Mets manager Luis Rojas looks on against the Marlins during...

Mets manager Luis Rojas looks on against the Marlins during the completion of a suspended game as part of a doubleheader at Citi Field on Aug. 31. Credit: Kathleen Malone-Van Dyke

On Tuesday, Mets president Sandy Alderson said manager Luis Rojas did an "exceptional job" in the first half of the season. But he wasn’t ready to say Rojas had earned a new contract for 2022.

"That’s a decision we’ll make in light of all the circumstances at the end of the season," Alderson said.

"Circumstances" like whether the Mets squeak into the playoffs?

If that’s what Rojas needs to keep his job, then Wednesday night’s crushing 2-1, 10-inning loss to the Marlins in Miami is not a game Rojas will want to add to his resume.

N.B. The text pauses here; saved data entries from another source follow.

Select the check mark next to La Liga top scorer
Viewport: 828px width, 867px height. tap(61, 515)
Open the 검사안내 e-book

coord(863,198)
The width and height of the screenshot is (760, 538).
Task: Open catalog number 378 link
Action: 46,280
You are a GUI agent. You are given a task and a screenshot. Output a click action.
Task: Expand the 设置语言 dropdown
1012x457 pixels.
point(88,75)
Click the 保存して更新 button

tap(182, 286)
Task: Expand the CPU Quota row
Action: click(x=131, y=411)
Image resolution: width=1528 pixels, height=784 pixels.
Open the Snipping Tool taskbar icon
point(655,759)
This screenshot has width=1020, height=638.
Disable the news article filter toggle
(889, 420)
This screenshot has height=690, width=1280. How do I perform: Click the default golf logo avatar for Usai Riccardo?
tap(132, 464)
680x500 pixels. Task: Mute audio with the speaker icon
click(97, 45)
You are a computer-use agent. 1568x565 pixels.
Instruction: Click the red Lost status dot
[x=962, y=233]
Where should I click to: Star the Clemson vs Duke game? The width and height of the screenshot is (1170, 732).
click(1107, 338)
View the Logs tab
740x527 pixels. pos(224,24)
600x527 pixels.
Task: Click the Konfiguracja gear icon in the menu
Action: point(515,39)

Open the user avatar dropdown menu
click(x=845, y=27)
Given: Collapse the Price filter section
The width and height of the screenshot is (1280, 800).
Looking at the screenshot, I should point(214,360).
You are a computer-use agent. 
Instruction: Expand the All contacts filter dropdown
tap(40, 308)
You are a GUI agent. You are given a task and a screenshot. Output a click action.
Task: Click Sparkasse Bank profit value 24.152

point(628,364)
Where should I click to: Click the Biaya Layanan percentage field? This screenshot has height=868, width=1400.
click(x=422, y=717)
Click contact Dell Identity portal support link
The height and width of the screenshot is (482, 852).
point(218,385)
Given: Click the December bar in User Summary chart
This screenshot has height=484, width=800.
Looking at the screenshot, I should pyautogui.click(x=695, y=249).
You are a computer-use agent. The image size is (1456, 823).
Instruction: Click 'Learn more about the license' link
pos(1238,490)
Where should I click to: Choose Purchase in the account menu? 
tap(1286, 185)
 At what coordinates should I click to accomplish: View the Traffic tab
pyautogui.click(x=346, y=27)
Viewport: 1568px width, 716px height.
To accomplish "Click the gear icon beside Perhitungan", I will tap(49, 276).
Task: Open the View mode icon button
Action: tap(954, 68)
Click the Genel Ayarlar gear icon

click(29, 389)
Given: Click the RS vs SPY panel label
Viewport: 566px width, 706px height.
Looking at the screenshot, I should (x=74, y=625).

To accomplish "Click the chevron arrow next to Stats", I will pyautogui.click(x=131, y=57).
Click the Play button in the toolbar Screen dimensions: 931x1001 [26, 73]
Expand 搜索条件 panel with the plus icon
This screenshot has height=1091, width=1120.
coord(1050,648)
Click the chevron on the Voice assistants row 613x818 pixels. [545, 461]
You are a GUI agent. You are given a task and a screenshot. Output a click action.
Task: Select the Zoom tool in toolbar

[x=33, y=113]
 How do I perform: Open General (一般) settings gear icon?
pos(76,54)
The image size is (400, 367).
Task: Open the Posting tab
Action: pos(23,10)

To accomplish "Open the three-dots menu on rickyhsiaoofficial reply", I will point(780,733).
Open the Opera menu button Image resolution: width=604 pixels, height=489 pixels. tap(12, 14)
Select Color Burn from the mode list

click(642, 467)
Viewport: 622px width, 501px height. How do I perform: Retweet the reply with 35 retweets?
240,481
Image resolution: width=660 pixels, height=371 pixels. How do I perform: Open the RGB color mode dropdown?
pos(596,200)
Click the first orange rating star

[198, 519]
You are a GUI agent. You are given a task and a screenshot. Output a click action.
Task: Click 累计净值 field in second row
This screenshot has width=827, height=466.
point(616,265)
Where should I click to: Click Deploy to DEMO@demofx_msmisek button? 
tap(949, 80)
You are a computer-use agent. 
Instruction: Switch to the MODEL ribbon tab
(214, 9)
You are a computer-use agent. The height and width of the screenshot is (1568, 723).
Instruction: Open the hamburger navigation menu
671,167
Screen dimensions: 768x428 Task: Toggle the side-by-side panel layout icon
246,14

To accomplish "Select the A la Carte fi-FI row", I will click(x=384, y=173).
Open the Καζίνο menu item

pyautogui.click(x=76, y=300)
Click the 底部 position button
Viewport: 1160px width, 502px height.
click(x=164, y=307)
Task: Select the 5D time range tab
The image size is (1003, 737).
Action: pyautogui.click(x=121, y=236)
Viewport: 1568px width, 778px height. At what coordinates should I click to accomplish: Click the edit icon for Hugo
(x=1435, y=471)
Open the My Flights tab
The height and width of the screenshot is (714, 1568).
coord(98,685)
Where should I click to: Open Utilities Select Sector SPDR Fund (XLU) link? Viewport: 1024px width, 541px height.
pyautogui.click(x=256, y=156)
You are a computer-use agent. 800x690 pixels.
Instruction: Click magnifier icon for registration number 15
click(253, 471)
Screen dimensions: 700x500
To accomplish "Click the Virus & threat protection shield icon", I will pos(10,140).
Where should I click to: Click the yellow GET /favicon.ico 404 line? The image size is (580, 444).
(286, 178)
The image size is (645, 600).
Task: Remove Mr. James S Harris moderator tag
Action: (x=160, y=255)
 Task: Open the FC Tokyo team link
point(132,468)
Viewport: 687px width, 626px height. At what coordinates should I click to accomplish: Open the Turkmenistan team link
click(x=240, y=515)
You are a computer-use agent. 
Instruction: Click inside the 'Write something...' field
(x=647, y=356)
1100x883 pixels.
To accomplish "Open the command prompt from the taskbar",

Rojas made several tactical decisions in the top and bottom of the 10th inning that backfired. In short, the decisions were about matchups, which is what managers always fall back on when a move fails – "we liked the matchup."

The easiest to first-guess was letting Edwin Diaz pinch to .336-hitting Bryan De La Cruz with the winning run on third and two outs instead of ordering an intentional walk and pitching to Lewin Diaz, who is batting .108.

De La Cruz, who was already 2-for-4, fouled off Diaz’s first pitch – a 99-mile per hour fastball -- hard to the backstop.

 

You know how they say on TV that when a guy fouls a pitch straight back it means he has timed the pitcher? They’re not just making that up. They say it because it’s true.

Two pitches later, De La Cruz took a 98-mph fastball and lined it off the top of the centerfield wall for a game-ending "single" as Diaz and the Mets suffered their second walkoff defeat in three days.

Did Rojas think about walking De La Cruz?

"No, not initially," he said. "We always like Diaz. You always trust your closer right there in a matchup righty-righty. Diaz’s stuff always plays well. It’s not a guy that gets hit around . . . So that’s why we went with the matchup and we trusted Diaz to get De La Cruz in that situation."

Now flash back to the top of the 10th, when Rojas made two pinch-hitting decisions that were based on – you guessed it – matchups rather than using the best hitter he had available.

Rojas was hell-bent on using only lefthanded hitters against Marlins righthander Anthony Bender, especially after he watched Javier Baez strike out as the first batter in the inning with ghost runner Michael Conforto on second.

Bender’s splits were a .174 average vs. righties and .225 vs. lefties. But it was the pedigree of the lefty hitters Rojas used vs. the righty hitters he didn’t that is highly questionable.

Rojas used pinch hitters Luis Guillorme (for Kevin Pillar) and Patrick Mazeika (for James McCann).

He did not use righthanded-swinging J.D. Davis, who had gotten hits as a pinch hitter on Monday and Tuesday.

Pillar has been a clutch hitter for the Mets. (Keith Hernandez on SNY gently questioned the move.) Guillorme, who has had four hitless at-bats since Sept. 3, walked.

McCann is a starting player who the Mets signed to a four-year, $40-million contract. Mazeika is a third-string catcher who came in hitless in his last 10 at-bats.

Mazeika grounded back to the pitcher – too hard to be one of his patented run-scoring fielder’s choices -- to end the inning.

Davis was on deck to bat for the pitcher. He never came up, because he is a righthanded batter. And because the game ended in the bottom of the 10th.

The Mets remained four games behind Atlanta, which lost to the Nationals. But they are running out of time.

Rojas may be running out of time, too.